Training Foundation Models as Data Compression: On Information, Model Weights and Copyright Law
Giorgio Franceschelli, Claudia Cevenini, Mirco Musolesi
TL;DR
This paper argues that self-supervised training of foundation models can be viewed as data compression, with the model weights acting as a compressed representation of the training data. By applying information-theoretic concepts, notably the information bottleneck, it frames the training process as compressing $X$ into representations that permit reconstruction via inference, while acknowledging lossy elements of memorization. It then explores copyright implications, proposing that weights may be treated as copies or derivative works of protected training data and outlining legal mechanisms (e.g., sui generis database rights) and exceptions (e.g., TDM, fair use) that could affect permissions and compensation for model outputs.
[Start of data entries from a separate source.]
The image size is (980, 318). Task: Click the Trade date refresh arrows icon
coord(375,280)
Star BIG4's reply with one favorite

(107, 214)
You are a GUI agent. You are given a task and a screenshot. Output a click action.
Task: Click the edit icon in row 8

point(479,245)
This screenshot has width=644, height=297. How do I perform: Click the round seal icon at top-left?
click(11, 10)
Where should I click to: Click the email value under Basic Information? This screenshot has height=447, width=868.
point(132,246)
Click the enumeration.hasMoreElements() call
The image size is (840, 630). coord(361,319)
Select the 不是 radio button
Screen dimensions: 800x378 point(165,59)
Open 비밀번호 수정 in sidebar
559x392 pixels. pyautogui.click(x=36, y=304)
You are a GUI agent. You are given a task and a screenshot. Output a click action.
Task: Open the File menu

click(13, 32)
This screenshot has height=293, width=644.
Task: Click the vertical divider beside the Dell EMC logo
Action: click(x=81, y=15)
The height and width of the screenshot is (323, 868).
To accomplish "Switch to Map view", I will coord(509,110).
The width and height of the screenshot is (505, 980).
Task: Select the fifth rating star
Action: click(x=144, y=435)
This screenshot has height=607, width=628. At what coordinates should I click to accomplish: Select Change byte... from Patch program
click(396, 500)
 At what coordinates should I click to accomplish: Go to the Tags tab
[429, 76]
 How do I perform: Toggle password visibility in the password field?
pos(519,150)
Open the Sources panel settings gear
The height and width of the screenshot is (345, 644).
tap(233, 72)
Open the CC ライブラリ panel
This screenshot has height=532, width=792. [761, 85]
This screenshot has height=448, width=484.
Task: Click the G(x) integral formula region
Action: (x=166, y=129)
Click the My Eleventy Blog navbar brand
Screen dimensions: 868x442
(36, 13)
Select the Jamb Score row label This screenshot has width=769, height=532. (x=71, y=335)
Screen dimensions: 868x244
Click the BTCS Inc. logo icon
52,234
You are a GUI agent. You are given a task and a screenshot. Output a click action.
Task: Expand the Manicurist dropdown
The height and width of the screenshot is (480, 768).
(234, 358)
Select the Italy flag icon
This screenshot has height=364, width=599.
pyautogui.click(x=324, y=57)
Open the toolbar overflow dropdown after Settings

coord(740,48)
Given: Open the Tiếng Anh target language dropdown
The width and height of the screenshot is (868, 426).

The work emphasizes the need for multidisciplinary analysis to resolve authorship, ownership, and licensing questions across the AI supply chain, including fine-tuning and synthetic data scenarios.
Abstract
The training process of foundation models as for other classes of deep learning systems is based on minimizing the reconstruction error over a training set. For this reason, they are susceptible to the memorization and subsequent reproduction of training samples. In this paper, we introduce a training-as-compressing perspective, wherein the model's weights embody a compressed representation of the training data. From a copyright standpoint, this point of view implies that the weights can be considered a reproduction or, more likely, a derivative work of a potentially protected set of works. We investigate the technical and legal challenges that emerge from this framing of the copyright of outputs generated by foundation models, including their implications for practitioners and researchers. We demonstrate that adopting an information-centric approach to the problem presents a promising pathway for tackling these emerging complex legal issues.